## Document text:
Looks really bad right? Assuming you already have an Angular application or cloned this repo, we just need to run the following command to enable server-side rendering:
ng add @nguniversal/express-engine
This command will update your app to add a server-side application for SSR support. Checkout this commit to see all the changes it did, like these new commads it added to the `package.json`.
"dev:ssr": "ng run angular-tour-of-heroes:serve-ssr",
"serve:ssr": "node dist/angular-tour-of-heroes/server/main.js",
"build:ssr": "ng build && ng run angular-tour-of-heroes:server",
"prerender": "ng run angular-tour-of-heroes:prerender"
We can summarize what has happened like this.
Dependency Installation:
The Angular Universal package @nguniversal/express-engine and its necessary dependencies will be installed in your project. These include server-side rendering capabilities, enabling your Angular app to be rendered on the server.
Configuration Updates:
Your project's configuration files will be updated to include server-side rendering configurations. This often includes changes to your angular.json file, where build configurations for server-side rendering are added.
Entry Point Creation:
Angular Universal creates specific entry points for the server-side code. These entry points allow your application to be run on a Node.js server.
Updates to main.ts:
Angular Universal will typically update your main.ts file to include code necessary for bootstrapping your application on the server side.
Initialization for Server-Side Rendering:
Angular Universal will set up the necessary modules and services required for server-side rendering, enabling your Angular application to generate HTML content on the server.
Build Commands:
After the installation and setup, you might have new commands available for building and serving your application with SSR. For instance, you might have a command like npm run build:ssr or npm run serve:ssr added to your project.

## Questions to answer:
A) Repeat the part of the Angular server-side rendering text starting at "We can summarize" and ending at "rendered on the server.".
B) Answer these questions from the Angular server-side rendering text:
(i) What command does it give for enabling server-side rendering?
(ii) Which configuration file does it say often receives build configurations for server-side rendering?
(iii) What do the server-side entry points allow the application to run on?
The lines after this text are not needed for anything here.

## Data section:
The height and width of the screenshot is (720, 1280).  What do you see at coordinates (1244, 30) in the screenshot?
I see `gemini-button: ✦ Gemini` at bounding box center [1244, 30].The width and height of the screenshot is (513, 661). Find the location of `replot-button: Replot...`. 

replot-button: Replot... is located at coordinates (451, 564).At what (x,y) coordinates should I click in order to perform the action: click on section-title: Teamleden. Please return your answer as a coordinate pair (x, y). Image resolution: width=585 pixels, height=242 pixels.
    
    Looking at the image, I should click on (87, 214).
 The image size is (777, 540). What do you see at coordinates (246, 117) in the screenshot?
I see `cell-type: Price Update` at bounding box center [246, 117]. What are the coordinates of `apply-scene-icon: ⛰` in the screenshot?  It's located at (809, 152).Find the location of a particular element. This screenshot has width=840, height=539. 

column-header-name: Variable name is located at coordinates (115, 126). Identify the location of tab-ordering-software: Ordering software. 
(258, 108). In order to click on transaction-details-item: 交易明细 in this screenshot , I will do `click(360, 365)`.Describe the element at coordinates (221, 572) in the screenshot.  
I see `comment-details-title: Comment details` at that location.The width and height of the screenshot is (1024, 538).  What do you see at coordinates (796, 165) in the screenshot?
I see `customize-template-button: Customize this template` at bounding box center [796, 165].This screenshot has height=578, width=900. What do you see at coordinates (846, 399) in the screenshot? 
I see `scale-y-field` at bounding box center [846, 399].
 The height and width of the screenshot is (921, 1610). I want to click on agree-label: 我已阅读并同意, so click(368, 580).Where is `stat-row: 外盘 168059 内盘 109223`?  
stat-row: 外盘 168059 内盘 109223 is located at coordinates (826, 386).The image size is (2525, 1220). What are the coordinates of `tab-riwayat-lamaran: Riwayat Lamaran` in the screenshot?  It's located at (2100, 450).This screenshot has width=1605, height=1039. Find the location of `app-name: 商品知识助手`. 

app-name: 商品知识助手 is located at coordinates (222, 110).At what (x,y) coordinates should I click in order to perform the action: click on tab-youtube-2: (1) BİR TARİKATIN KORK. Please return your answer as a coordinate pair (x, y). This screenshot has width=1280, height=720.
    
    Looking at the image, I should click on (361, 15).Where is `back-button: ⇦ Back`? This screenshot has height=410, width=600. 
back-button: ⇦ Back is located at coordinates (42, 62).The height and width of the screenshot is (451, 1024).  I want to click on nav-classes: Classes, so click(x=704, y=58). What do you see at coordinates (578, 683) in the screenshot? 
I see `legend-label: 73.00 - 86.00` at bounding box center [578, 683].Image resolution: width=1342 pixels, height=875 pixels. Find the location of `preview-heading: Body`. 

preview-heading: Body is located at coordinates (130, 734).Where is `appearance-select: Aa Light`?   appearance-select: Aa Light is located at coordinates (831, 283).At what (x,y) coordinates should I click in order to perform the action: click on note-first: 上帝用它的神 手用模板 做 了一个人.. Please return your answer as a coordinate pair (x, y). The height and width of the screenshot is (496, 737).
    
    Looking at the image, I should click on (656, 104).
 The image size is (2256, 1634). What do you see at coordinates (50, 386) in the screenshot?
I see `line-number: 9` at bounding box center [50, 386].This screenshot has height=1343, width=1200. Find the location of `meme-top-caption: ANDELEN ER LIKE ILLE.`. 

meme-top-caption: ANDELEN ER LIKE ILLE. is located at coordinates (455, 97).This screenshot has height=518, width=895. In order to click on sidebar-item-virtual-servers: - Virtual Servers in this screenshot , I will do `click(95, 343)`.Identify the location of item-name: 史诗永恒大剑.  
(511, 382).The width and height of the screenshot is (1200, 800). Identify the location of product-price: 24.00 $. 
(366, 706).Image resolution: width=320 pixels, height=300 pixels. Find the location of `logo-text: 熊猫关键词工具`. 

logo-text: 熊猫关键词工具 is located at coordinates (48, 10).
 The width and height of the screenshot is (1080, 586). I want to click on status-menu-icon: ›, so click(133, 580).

## Expected outputs:
A)
We can summarize what has happened like this.
Dependency Installation:
The Angular Universal package @nguniversal/express-engine and its necessary dependencies will be installed in your project. These include server-side rendering capabilities, enabling your Angular app to be rendered on the server.

B)
(i) ng add @nguniversal/express-engine
(ii) The angular.json file
(iii) A Node.js server